Exercise instructions ->
Give back each line below verbatim.
===== Material supplied =====
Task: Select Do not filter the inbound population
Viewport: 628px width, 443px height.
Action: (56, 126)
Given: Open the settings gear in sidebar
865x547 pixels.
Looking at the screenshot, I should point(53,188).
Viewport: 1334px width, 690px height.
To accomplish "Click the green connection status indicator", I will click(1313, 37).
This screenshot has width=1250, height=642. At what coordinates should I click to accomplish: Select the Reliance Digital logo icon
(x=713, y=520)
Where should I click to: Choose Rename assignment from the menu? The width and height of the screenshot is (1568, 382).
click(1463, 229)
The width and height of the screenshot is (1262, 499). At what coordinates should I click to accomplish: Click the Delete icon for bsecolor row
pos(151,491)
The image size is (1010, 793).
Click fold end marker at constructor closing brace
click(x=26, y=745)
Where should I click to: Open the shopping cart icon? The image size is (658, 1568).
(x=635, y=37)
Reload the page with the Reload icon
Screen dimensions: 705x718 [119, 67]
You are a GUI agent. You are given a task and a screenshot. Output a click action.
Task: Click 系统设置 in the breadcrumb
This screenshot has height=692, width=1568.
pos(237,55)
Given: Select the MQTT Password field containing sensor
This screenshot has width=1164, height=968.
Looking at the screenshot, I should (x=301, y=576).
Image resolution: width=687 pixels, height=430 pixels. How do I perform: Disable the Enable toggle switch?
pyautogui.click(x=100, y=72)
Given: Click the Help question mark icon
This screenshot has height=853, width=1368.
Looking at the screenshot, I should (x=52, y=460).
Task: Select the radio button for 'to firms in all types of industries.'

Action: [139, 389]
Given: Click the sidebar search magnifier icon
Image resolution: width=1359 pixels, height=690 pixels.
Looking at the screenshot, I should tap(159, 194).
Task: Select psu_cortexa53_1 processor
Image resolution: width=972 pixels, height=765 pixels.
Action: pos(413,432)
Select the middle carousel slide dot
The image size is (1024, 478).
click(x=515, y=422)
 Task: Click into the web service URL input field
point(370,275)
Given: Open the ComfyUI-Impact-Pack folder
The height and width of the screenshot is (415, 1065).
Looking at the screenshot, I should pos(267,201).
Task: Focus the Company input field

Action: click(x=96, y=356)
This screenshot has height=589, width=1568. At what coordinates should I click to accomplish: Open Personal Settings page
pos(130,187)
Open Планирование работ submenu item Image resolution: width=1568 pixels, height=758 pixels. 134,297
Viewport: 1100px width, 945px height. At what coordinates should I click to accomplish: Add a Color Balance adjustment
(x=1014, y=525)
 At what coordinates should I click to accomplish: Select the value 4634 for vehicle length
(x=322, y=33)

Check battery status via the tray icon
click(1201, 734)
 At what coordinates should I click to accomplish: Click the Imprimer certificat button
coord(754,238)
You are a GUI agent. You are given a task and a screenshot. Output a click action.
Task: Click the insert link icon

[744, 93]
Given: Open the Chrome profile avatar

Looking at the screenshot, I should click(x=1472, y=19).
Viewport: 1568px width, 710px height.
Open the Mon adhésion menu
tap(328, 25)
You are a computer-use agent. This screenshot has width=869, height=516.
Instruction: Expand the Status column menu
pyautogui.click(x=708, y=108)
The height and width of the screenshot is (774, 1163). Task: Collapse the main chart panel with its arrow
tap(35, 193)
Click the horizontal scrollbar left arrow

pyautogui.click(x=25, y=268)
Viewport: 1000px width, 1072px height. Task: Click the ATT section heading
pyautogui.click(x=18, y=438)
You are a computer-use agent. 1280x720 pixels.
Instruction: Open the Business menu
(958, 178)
=====
Reply ->
Task: Select Do not filter the inbound population
Viewport: 628px width, 443px height.
Action: (56, 126)
Given: Open the settings gear in sidebar
865x547 pixels.
Looking at the screenshot, I should point(53,188).
Viewport: 1334px width, 690px height.
To accomplish "Click the green connection status indicator", I will click(1313, 37).
This screenshot has width=1250, height=642. At what coordinates should I click to accomplish: Select the Reliance Digital logo icon
(x=713, y=520)
Where should I click to: Choose Rename assignment from the menu? The width and height of the screenshot is (1568, 382).
click(1463, 229)
The width and height of the screenshot is (1262, 499). At what coordinates should I click to accomplish: Click the Delete icon for bsecolor row
pos(151,491)
The image size is (1010, 793).
Click fold end marker at constructor closing brace
click(x=26, y=745)
Where should I click to: Open the shopping cart icon? The image size is (658, 1568).
(x=635, y=37)
Reload the page with the Reload icon
Screen dimensions: 705x718 [119, 67]
You are a GUI agent. You are given a task and a screenshot. Output a click action.
Task: Click 系统设置 in the breadcrumb
This screenshot has height=692, width=1568.
pos(237,55)
Given: Select the MQTT Password field containing sensor
This screenshot has width=1164, height=968.
Looking at the screenshot, I should (x=301, y=576).
Image resolution: width=687 pixels, height=430 pixels. How do I perform: Disable the Enable toggle switch?
pyautogui.click(x=100, y=72)
Given: Click the Help question mark icon
This screenshot has height=853, width=1368.
Looking at the screenshot, I should (x=52, y=460).
Task: Select the radio button for 'to firms in all types of industries.'

Action: [139, 389]
Given: Click the sidebar search magnifier icon
Image resolution: width=1359 pixels, height=690 pixels.
Looking at the screenshot, I should tap(159, 194).
Task: Select psu_cortexa53_1 processor
Image resolution: width=972 pixels, height=765 pixels.
Action: pos(413,432)
Select the middle carousel slide dot
The image size is (1024, 478).
click(x=515, y=422)
 Task: Click into the web service URL input field
point(370,275)
Given: Open the ComfyUI-Impact-Pack folder
The height and width of the screenshot is (415, 1065).
Looking at the screenshot, I should pos(267,201).
Task: Focus the Company input field

Action: click(x=96, y=356)
This screenshot has height=589, width=1568. At what coordinates should I click to accomplish: Open Personal Settings page
pos(130,187)
Open Планирование работ submenu item Image resolution: width=1568 pixels, height=758 pixels. 134,297
Viewport: 1100px width, 945px height. At what coordinates should I click to accomplish: Add a Color Balance adjustment
(x=1014, y=525)
 At what coordinates should I click to accomplish: Select the value 4634 for vehicle length
(x=322, y=33)

Check battery status via the tray icon
click(1201, 734)
 At what coordinates should I click to accomplish: Click the Imprimer certificat button
coord(754,238)
You are a GUI agent. You are given a task and a screenshot. Output a click action.
Task: Click the insert link icon

[744, 93]
Given: Open the Chrome profile avatar

Looking at the screenshot, I should click(x=1472, y=19).
Viewport: 1568px width, 710px height.
Open the Mon adhésion menu
tap(328, 25)
You are a computer-use agent. This screenshot has width=869, height=516.
Instruction: Expand the Status column menu
pyautogui.click(x=708, y=108)
The height and width of the screenshot is (774, 1163). Task: Collapse the main chart panel with its arrow
tap(35, 193)
Click the horizontal scrollbar left arrow

pyautogui.click(x=25, y=268)
Viewport: 1000px width, 1072px height. Task: Click the ATT section heading
pyautogui.click(x=18, y=438)
You are a computer-use agent. 1280x720 pixels.
Instruction: Open the Business menu
(958, 178)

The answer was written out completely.